“It works well for now. Thanks, Mom.” I watched her drive off and headed into Espresso Yourself. There was a line at the counter, but Makayla greeted me as I walked through the door.
“I saw your mama’s darling turquoise truck outside,” she said, holding out a cup. “Here’s your latte.” She then lowered her voice to a conspiratorial whisper. “Much as I’d love to, I’m way too busy to look at any of Marlette’s journal today. Got a nice little catering order to fill and inventory to do.”
Each morning, if Makayla had time, we’d examine an intriguing piece of writing or drawing from Marlette’s journal. I had taken the photocopies I’d made of the original and placed them in a three-ring binder. The cover featured a print of monarch butterflies and blue hummingbirds hovering over the uplifted face of a gold chrysanthemum. The nature theme reminded me of Marlette. Still, I missed the pine-scented pages and the texture of the dried flowers and scraps of paper he’d pasted into his diary.
“No worries. Next time,” I said. “I have a pile of work to do, too.”
I had just turned my computer on when a young police officer appeared at my door.
“Are you Lila Wilkins? I was told to pick up a book or journal from you.”

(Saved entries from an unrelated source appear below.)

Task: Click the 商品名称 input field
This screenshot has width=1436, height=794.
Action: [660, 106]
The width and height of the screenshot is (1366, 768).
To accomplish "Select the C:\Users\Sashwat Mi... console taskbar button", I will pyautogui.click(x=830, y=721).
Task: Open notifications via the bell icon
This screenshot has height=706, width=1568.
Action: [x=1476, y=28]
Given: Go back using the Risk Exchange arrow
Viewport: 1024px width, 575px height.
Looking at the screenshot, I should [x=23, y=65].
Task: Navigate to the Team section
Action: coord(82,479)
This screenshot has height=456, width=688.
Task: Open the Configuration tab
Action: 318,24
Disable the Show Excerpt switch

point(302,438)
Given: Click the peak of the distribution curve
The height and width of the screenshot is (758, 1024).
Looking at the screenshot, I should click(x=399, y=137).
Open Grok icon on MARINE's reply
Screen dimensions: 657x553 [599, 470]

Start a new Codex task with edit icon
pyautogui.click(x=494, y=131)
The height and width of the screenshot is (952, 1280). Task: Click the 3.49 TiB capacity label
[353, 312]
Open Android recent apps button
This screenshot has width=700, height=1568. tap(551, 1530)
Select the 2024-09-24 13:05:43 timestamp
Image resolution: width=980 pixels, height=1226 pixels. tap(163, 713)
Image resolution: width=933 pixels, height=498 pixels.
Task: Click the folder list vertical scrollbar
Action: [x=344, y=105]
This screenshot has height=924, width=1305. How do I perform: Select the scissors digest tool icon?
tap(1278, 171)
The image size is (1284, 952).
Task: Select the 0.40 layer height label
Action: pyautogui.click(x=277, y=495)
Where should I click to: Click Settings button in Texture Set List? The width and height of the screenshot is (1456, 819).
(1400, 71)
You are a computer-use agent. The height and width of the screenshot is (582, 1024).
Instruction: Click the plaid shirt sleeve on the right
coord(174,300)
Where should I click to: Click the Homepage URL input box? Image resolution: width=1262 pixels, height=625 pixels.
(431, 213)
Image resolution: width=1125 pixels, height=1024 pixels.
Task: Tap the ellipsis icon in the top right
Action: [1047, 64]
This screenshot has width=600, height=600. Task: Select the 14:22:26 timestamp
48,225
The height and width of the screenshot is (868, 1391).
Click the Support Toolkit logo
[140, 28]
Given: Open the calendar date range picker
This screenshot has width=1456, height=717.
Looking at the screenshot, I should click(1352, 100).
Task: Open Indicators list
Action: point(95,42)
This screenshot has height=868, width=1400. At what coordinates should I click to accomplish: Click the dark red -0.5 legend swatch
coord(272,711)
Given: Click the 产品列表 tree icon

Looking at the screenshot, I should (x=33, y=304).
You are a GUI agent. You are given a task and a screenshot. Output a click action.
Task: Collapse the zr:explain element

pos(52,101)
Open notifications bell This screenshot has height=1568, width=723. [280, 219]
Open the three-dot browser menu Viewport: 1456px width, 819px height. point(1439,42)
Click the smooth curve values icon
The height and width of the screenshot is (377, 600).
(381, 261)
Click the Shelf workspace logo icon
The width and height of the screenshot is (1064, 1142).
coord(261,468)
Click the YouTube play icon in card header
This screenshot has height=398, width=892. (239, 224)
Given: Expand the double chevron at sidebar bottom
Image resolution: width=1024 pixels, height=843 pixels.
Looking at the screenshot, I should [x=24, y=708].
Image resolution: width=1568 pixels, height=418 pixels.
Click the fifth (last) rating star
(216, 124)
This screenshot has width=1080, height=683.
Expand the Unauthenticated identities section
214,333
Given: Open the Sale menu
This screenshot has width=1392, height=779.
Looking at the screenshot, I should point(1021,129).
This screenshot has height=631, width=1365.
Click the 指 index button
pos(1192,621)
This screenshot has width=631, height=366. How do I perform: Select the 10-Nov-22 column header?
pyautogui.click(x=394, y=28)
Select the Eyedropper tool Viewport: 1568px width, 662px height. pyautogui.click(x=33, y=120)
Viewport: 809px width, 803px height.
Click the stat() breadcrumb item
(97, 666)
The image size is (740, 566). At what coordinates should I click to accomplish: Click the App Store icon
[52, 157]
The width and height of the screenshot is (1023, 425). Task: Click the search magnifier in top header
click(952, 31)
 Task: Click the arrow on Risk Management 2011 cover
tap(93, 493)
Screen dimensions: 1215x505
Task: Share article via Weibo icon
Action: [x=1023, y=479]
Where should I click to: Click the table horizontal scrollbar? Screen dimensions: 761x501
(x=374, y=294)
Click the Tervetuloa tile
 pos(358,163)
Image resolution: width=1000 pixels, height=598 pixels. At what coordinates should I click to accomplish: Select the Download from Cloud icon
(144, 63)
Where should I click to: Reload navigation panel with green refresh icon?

“Oh, I thought Officer Griffiths was coming to get it.” I tried not to show my disappointment. From my desk drawer I removed the envelope containing the enigmatic book and handed it to the policeman. He dropped it into an evidence bag, his movements conducted without the slightest hint of care. I held back a complaint about his indelicate treatment of Marlette’s most precious possession.
But then I remembered that not everyone understands what it means to reveal one’s most intimate thoughts through lines of writing or meticulously detailed sketches. Not everyone is aware of how many emotions can be tucked away in the cursive loops and curves of a proper name. They don’t know how a few scant lines of pen or pencil can represent a childhood memory, a strange and wondrous dream, or a desperate hope for the future. These feelings and so many more existed in Marlette’s journal, and though I studied it each night before bed, I’d made no further progress in extracting a tangible clue.
Marlette was never far from my thoughts, but I have to admit that I quickly became too busy to devote as much time to his journal as I’d have liked. The queries and proposals kept pouring in. The moment I felt I’d made headway on electronic queries, the mailman would jog up the stairs, whistling to announce his presence, and I’d end up with a sack load of letters. They’d populate the corner of my desk, their colorful stamps and return address labels staring at me hopefully, then accusingly, then angrily as the hours passed.
“This must be how the post office feels when the kids start mailing off their letters to the North Pole,” I murmured as I scrutinized the dozens of paper cuts on my thumb and forefinger and resolved to pick up a letter opener over the weekend. Thank goodness I didn’t have to lick the endless envelopes filled with rejection letters I mailed out each day. If it hadn’t been for self-stick envelopes, I would have had to use a sponge.
At this point, it became clear that the final workday of the week would once again be the most memorable, as my first email of the morning read,
I received your form rejection letter yesterday. You couldn’t take five minutes of your precious time to tell me why you were passing on such a unique idea? It took me five years to write this book, but you can’t be bothered to give even a single sentence of feedback? I will be sure to tell all of my many writer friends to forget about querying your agency because you clearly don’t recognize talent when you see it.
That email was better than the one that came next, which was much more direct in its hostility:
Dear Ms. Wilkins,
Thanks for nothing, you stupid bitch.
Instinctively, I reached out to delete the message and then paused. I needed to add these two writers to my Agents Beware file. Shaking my head over their lack of professionalism, I printed out copies of their emails and stuffed them into my red file folder. Zach caught me frowning as I dropped the folder onto the surface of my desk.
“Zach Attack!” he shouted and leapt across the threshold, his arms outstretched as though he expected applause from a studio audience. “What gives, Pretty Woman? Writers be-having badly?”
I nodded and gave the folder a dismissive wave. “I’m immune to these kinds of snarky comments. I have a teenage son.”
Zach laughed. “Cool. I’ll have to take him to a hoops game this fall. Is he into sports?”